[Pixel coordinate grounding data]
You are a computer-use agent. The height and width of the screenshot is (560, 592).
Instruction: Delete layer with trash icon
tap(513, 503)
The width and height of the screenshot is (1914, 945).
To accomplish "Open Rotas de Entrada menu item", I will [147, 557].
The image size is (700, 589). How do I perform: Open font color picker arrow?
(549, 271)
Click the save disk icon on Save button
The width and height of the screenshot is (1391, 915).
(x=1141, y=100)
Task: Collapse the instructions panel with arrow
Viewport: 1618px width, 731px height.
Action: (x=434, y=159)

§ **What you should do**: Word for word, repeat every record.

§ **Final answer**:
You are a computer-use agent. The height and width of the screenshot is (560, 592).
Instruction: Delete layer with trash icon
tap(513, 503)
The width and height of the screenshot is (1914, 945).
To accomplish "Open Rotas de Entrada menu item", I will [147, 557].
The image size is (700, 589). How do I perform: Open font color picker arrow?
(549, 271)
Click the save disk icon on Save button
The width and height of the screenshot is (1391, 915).
(x=1141, y=100)
Task: Collapse the instructions panel with arrow
Viewport: 1618px width, 731px height.
Action: (x=434, y=159)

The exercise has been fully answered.